INPUT RECORDS:
▬▬▬

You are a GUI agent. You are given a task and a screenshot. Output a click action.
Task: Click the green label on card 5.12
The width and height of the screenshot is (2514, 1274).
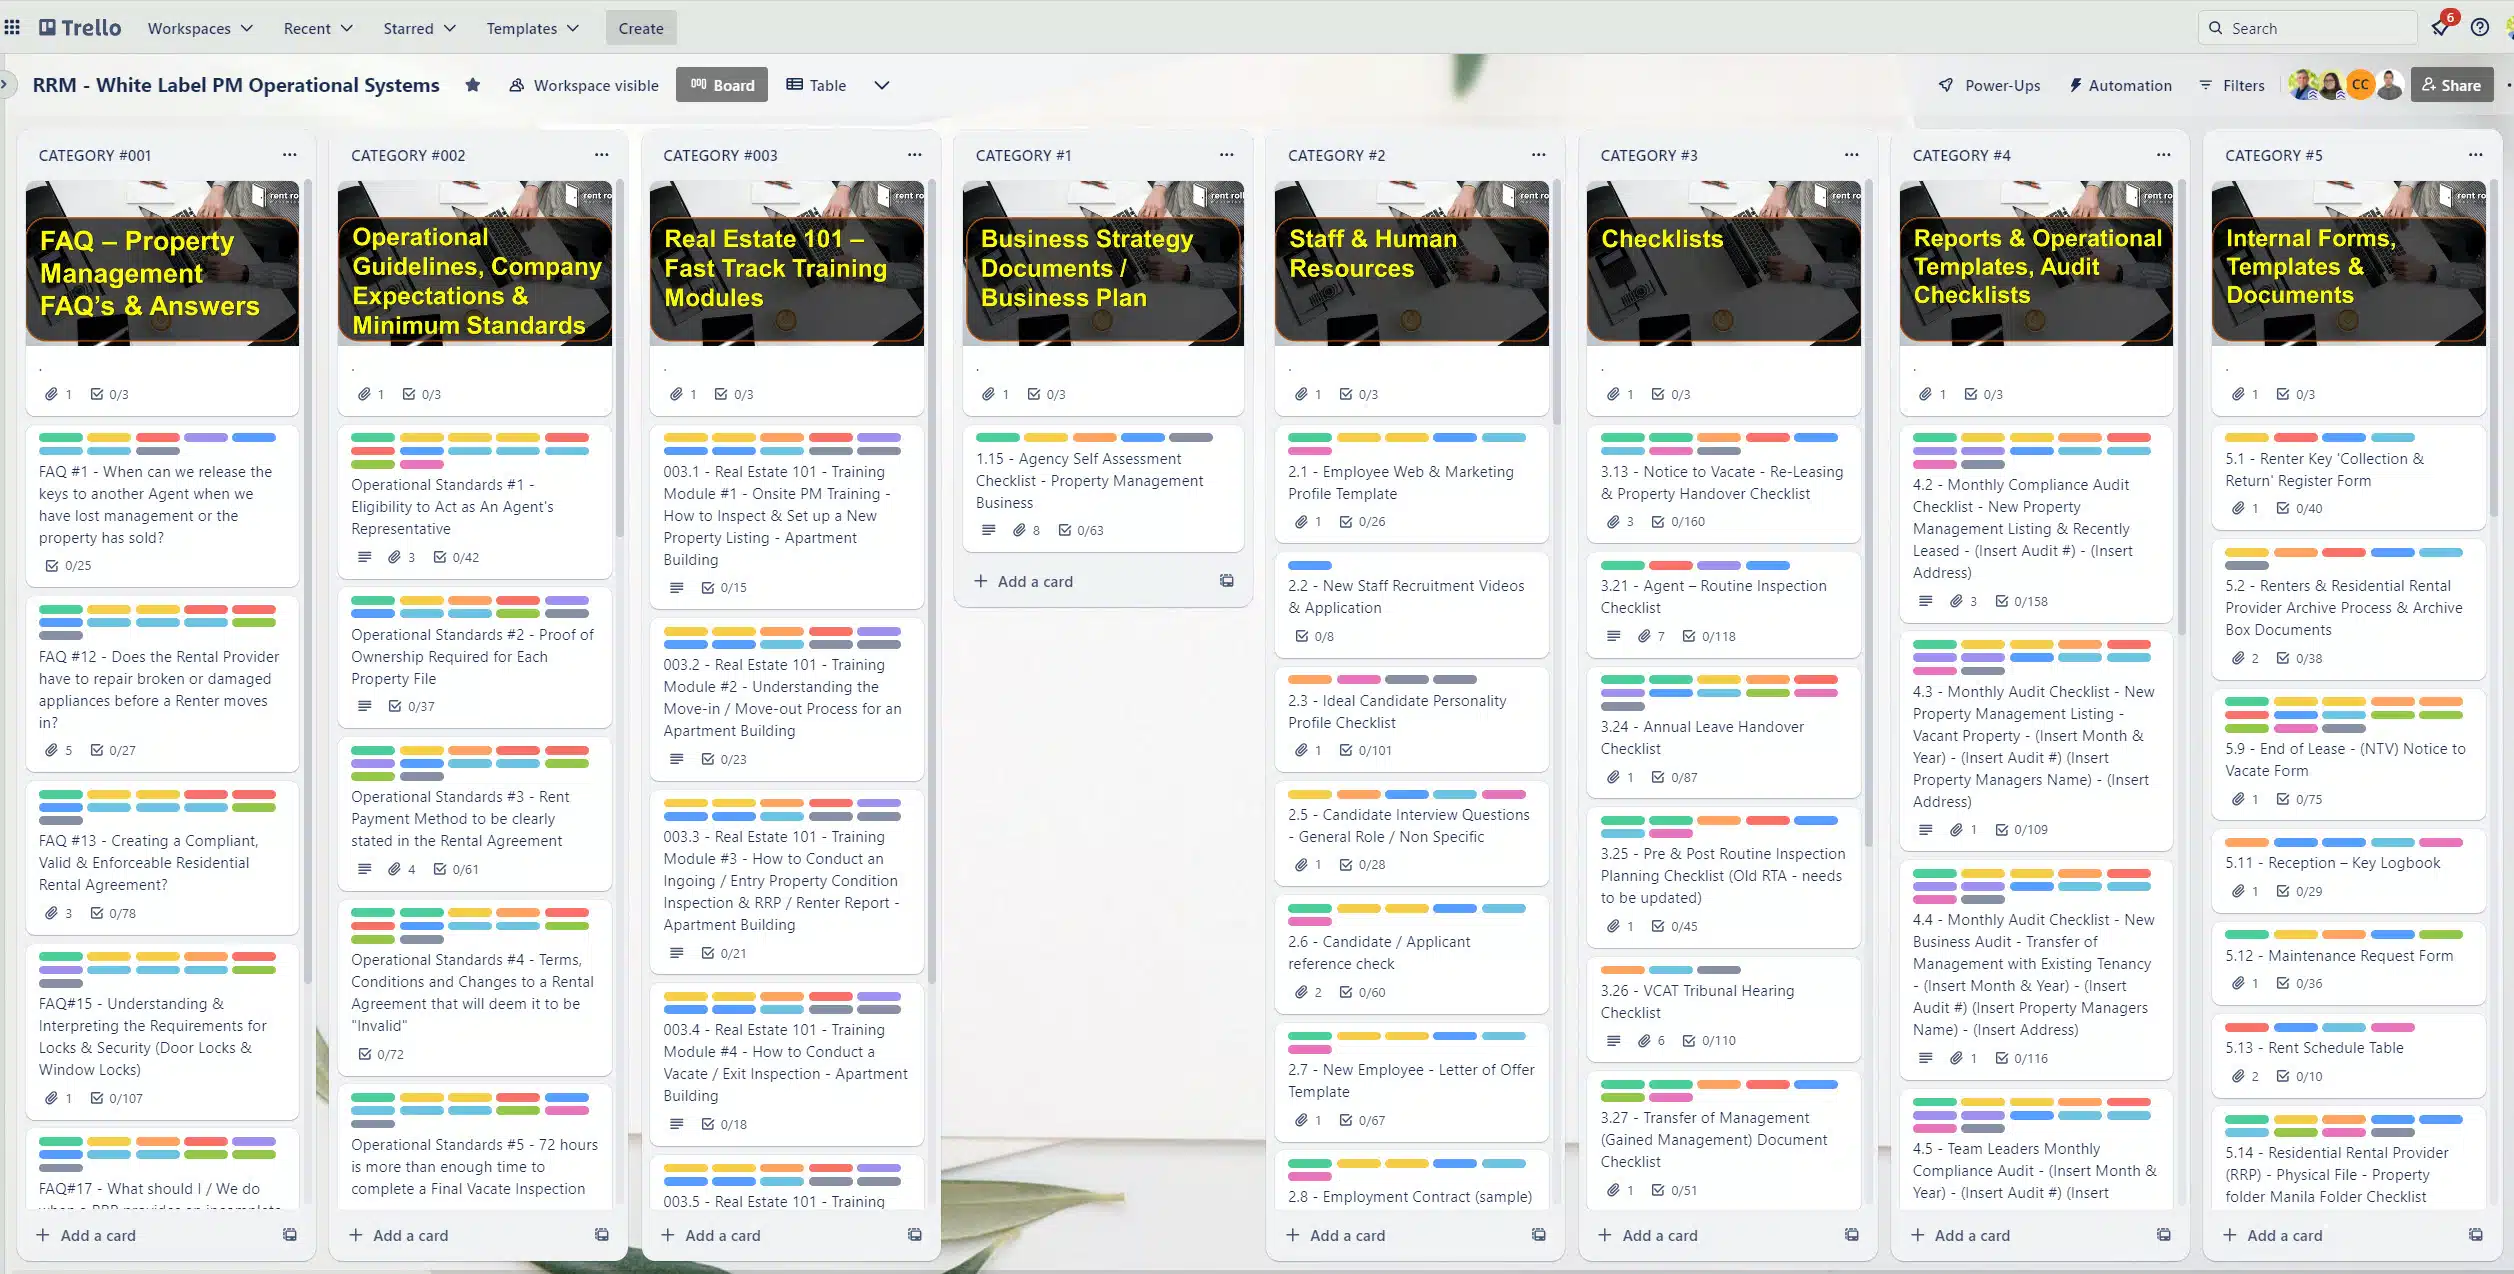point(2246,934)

▬▬▬

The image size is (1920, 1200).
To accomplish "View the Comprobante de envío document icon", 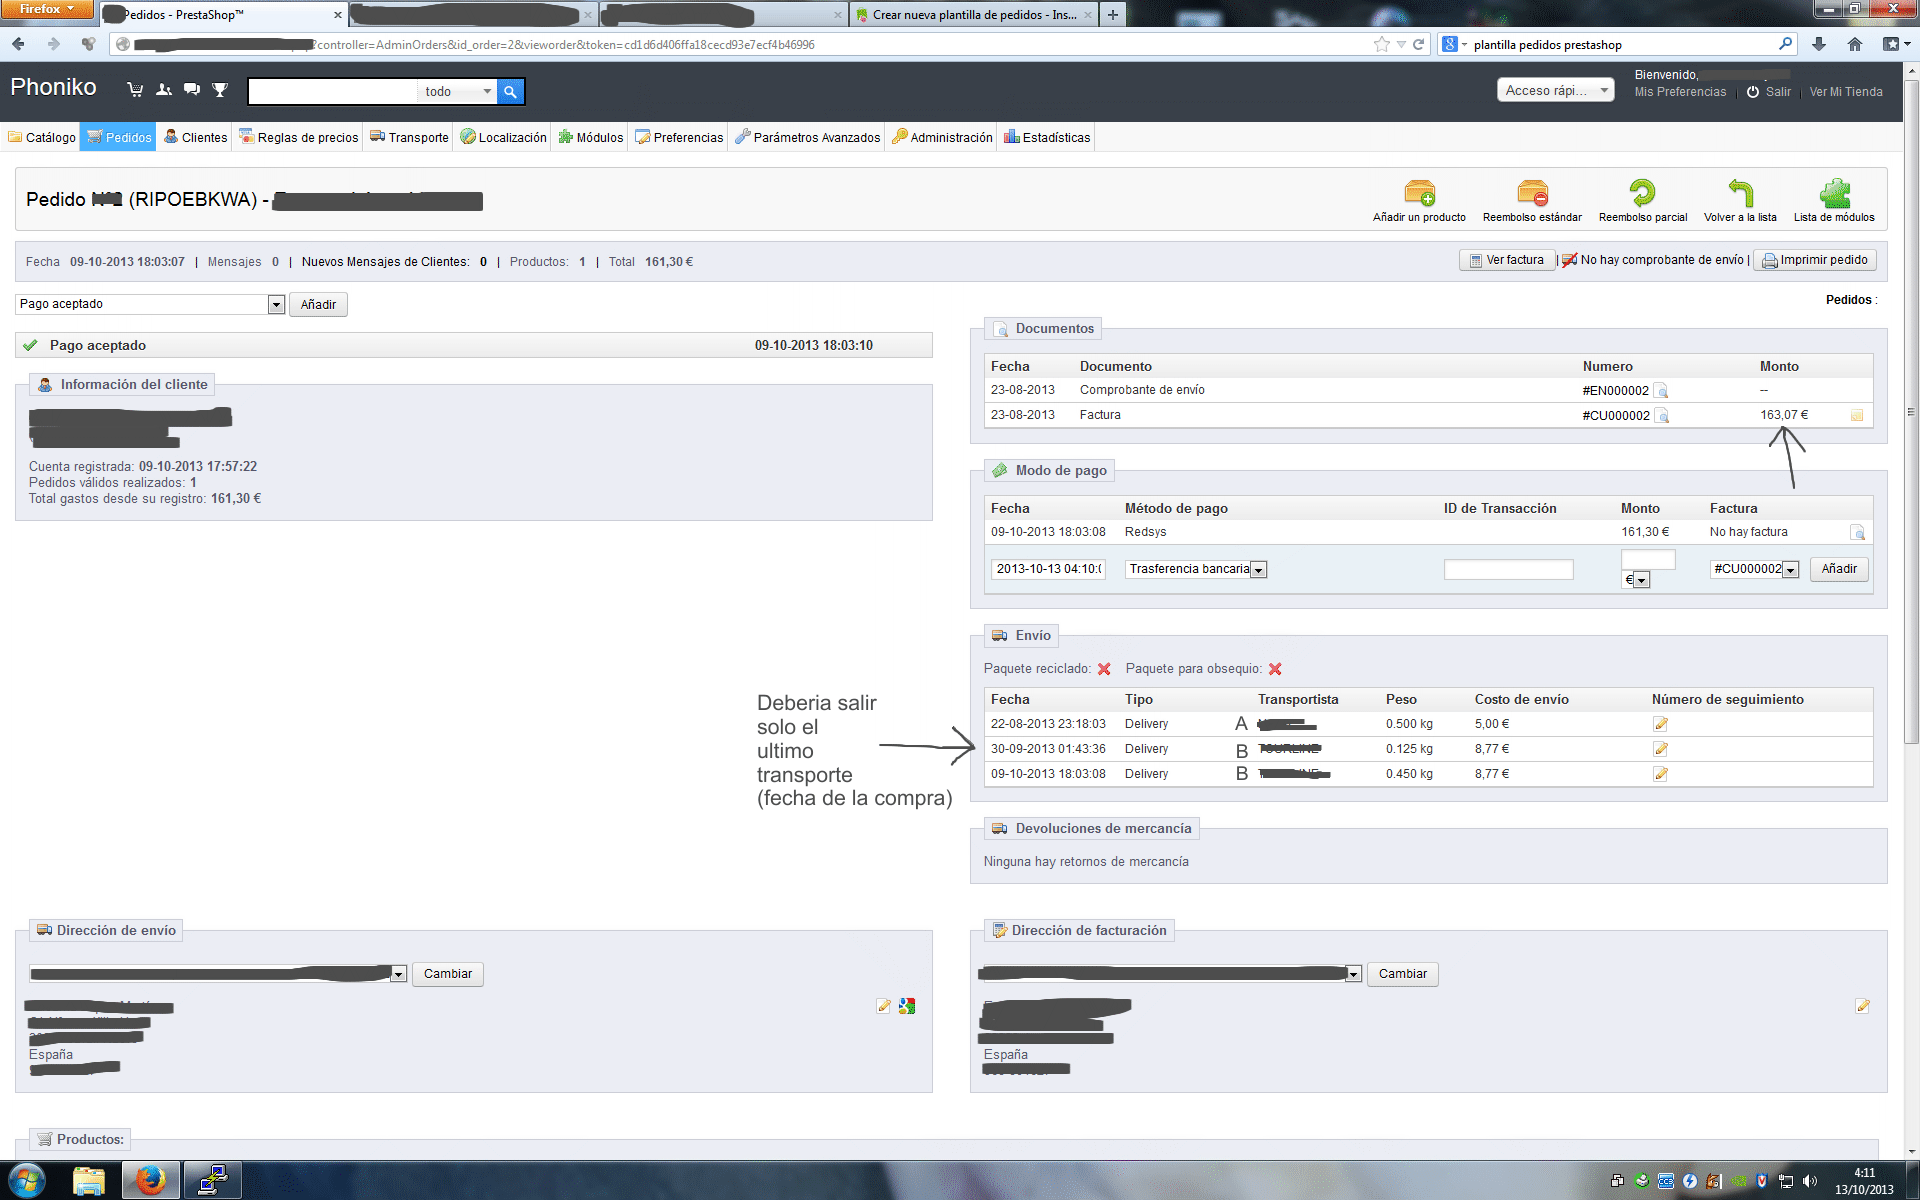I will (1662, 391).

▬▬▬

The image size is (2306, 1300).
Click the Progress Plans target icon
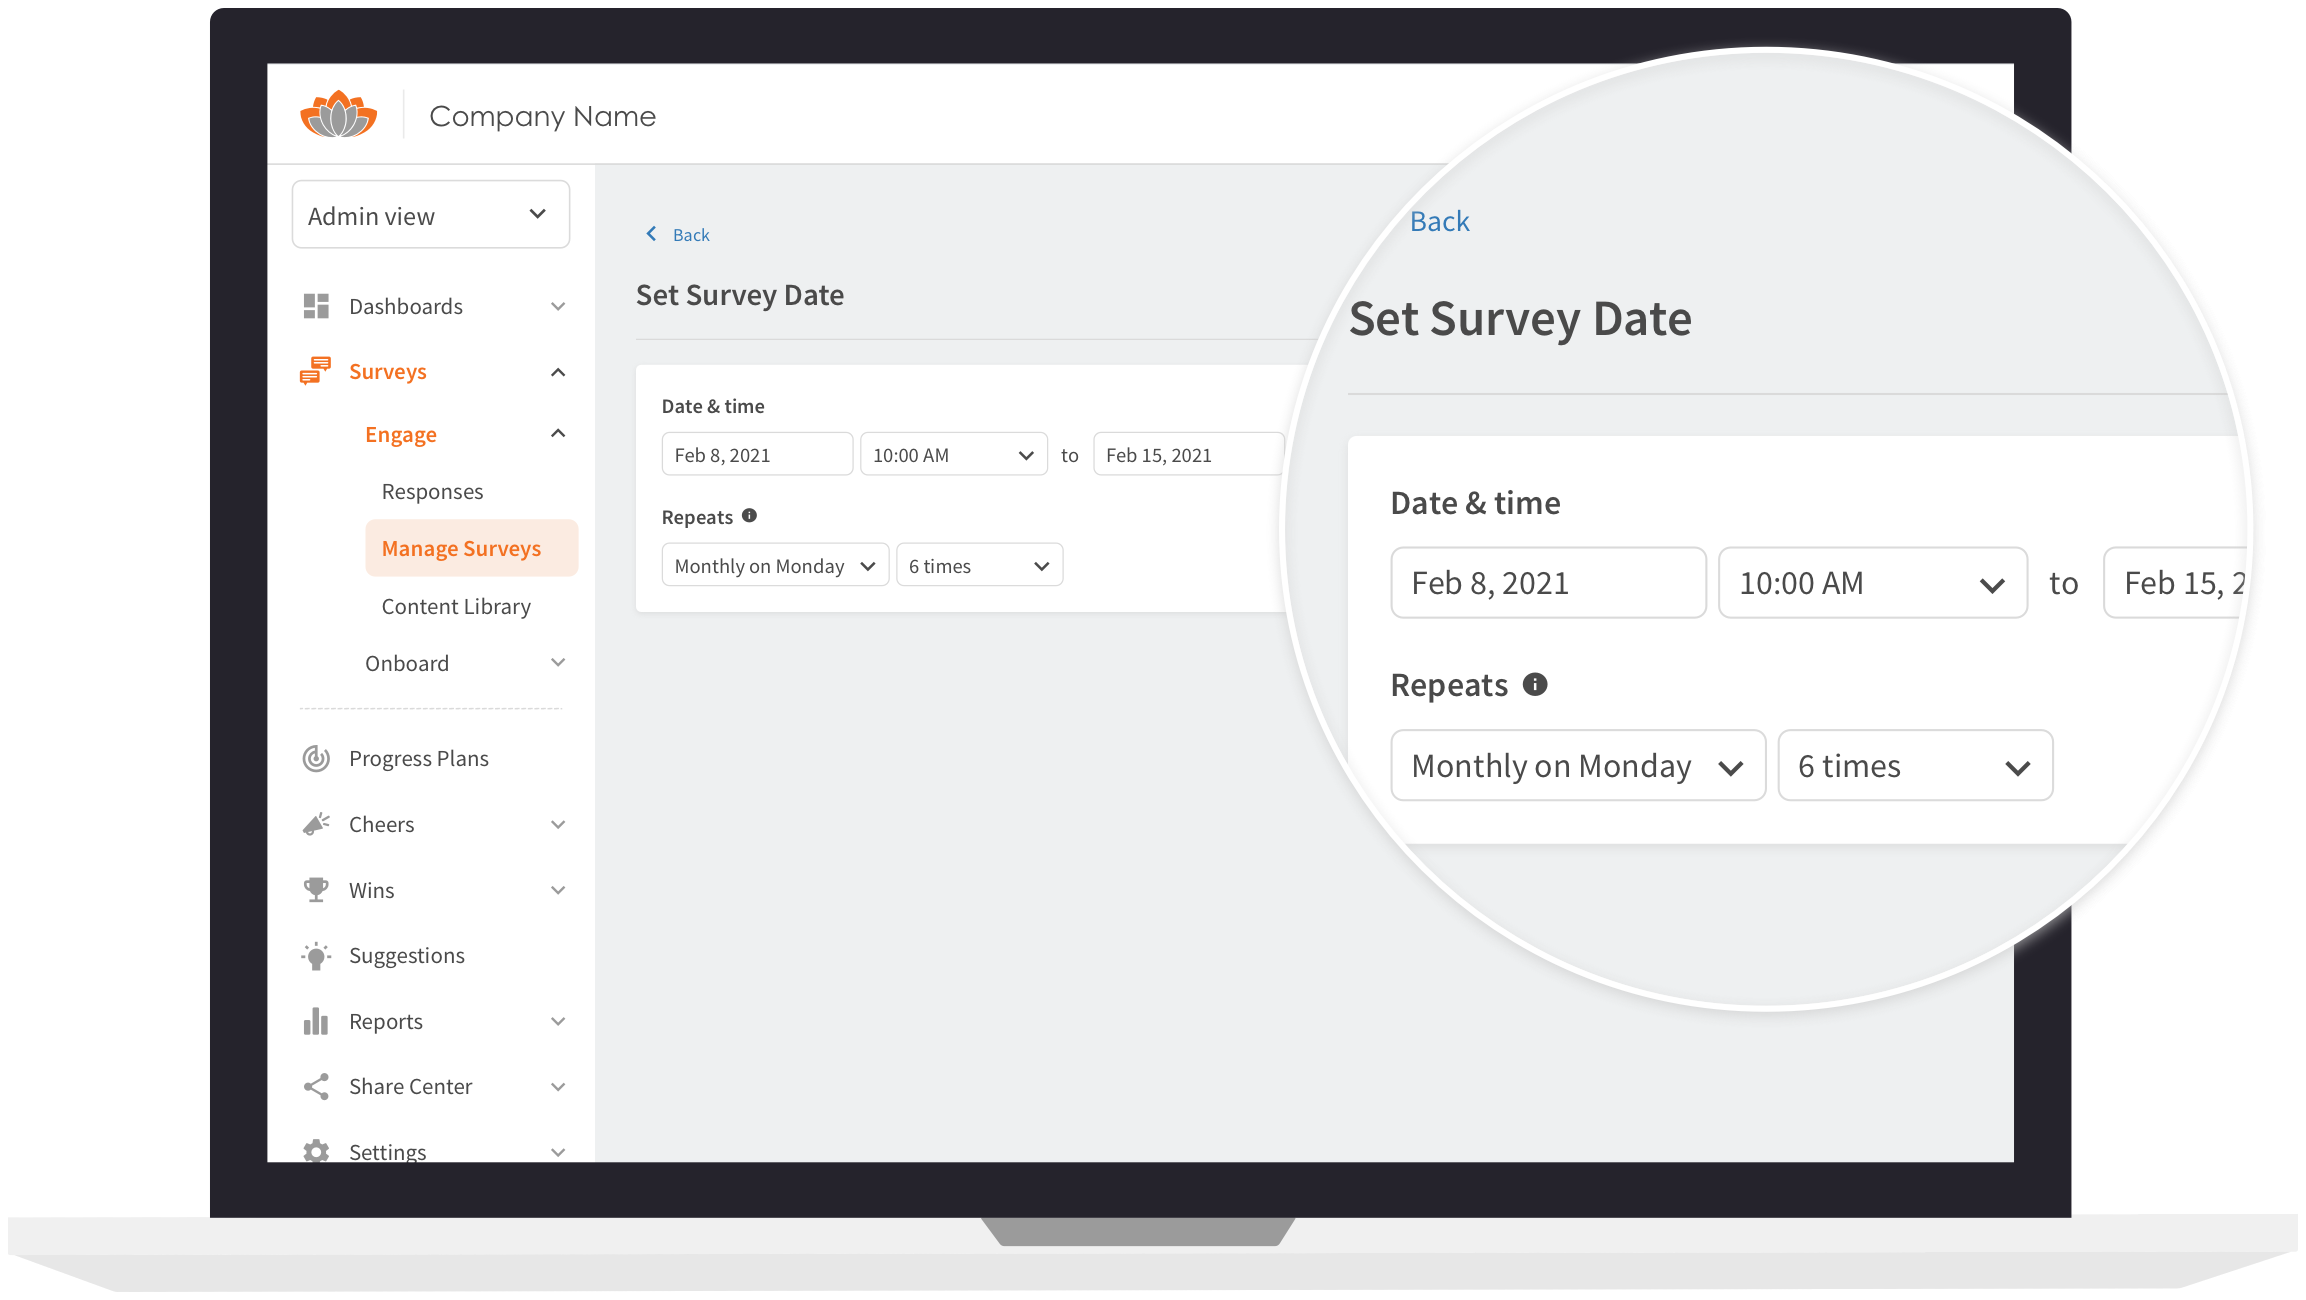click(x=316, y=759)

▬▬▬

WHAT YOU SHOULD DO:
Copy every line of the records above that holds the word "image".

RESULT OF THE TASK:
The image size is (1920, 1200).
The image size is (2306, 1300).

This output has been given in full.